* _Task objective_: Every line from the one bearing "The height and" through the last line of the records below is to be output exactly, and no other line; leave out the pictures.

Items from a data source
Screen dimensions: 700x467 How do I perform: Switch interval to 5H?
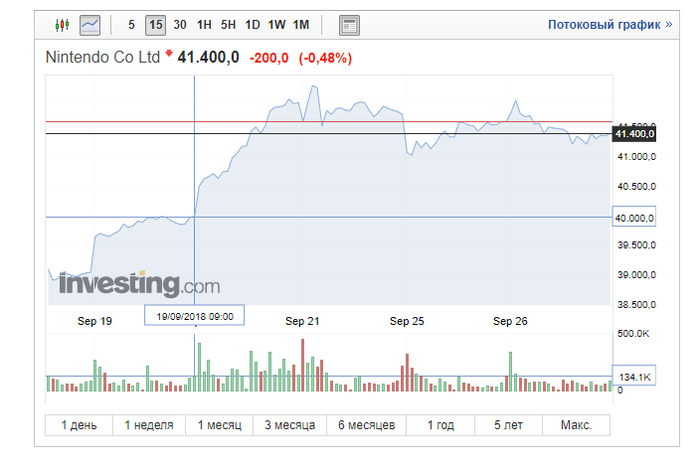(x=228, y=24)
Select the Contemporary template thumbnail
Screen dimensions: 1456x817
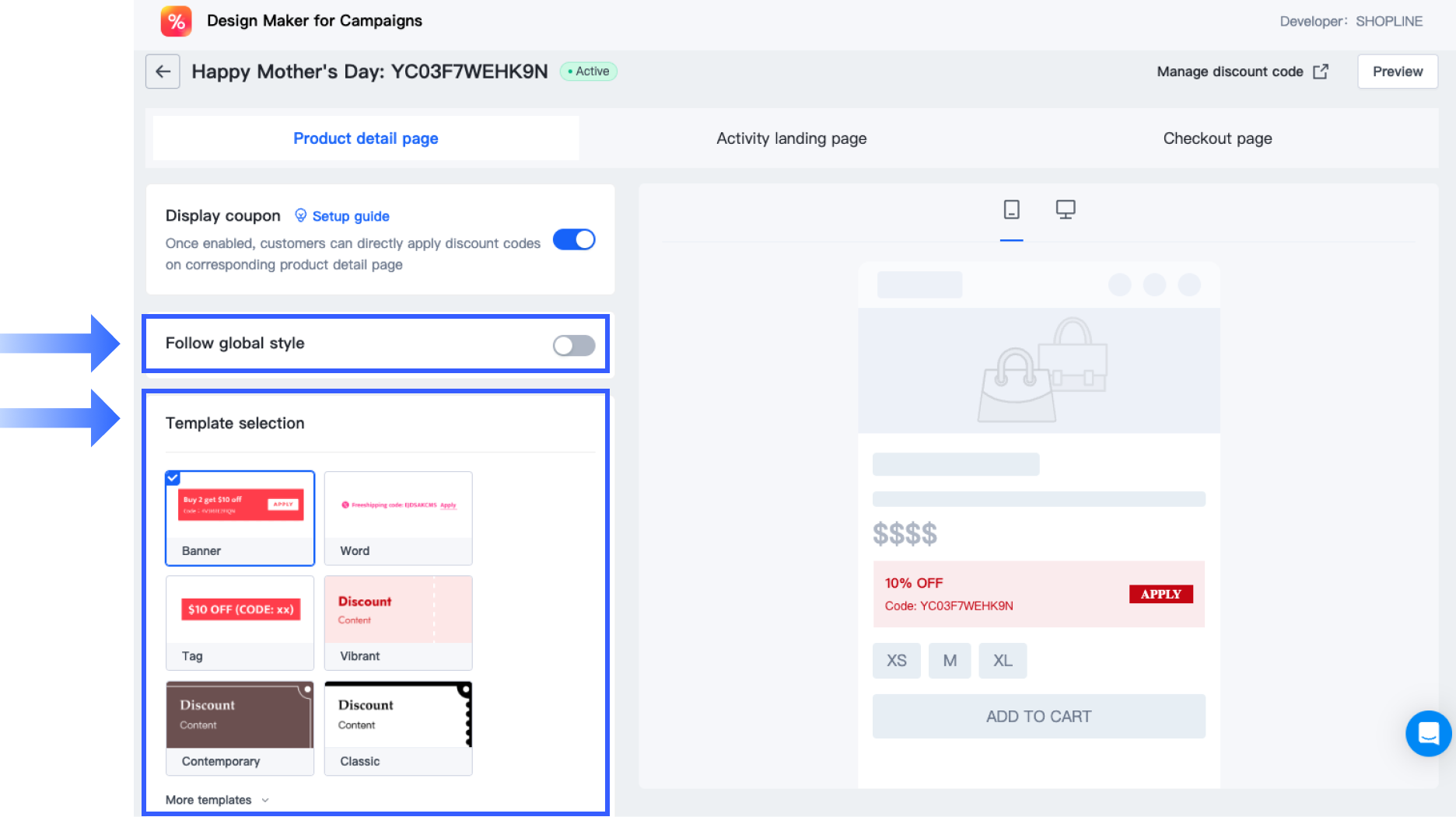click(240, 716)
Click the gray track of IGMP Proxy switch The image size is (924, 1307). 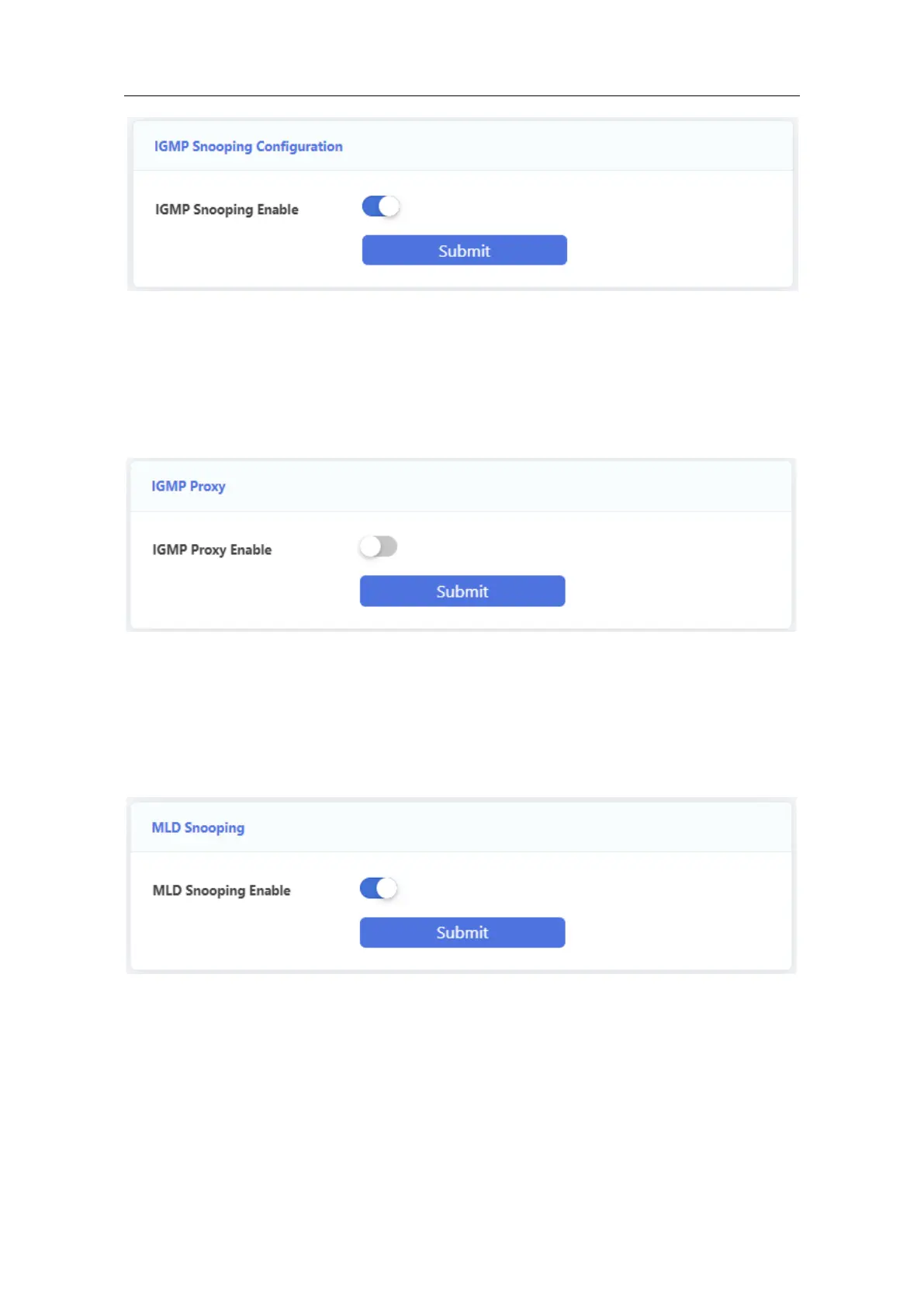(x=388, y=546)
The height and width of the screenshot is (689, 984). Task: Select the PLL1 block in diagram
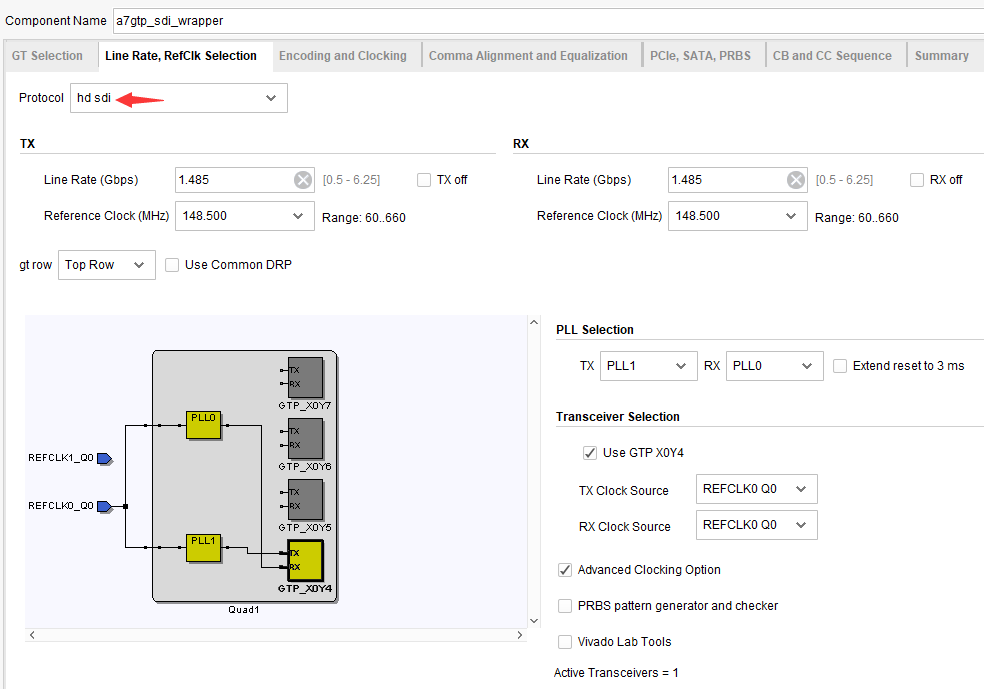coord(203,547)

* _Solution to the exercise_:
The height and width of the screenshot is (689, 984). Task: Select the PLL1 block in diagram
coord(203,547)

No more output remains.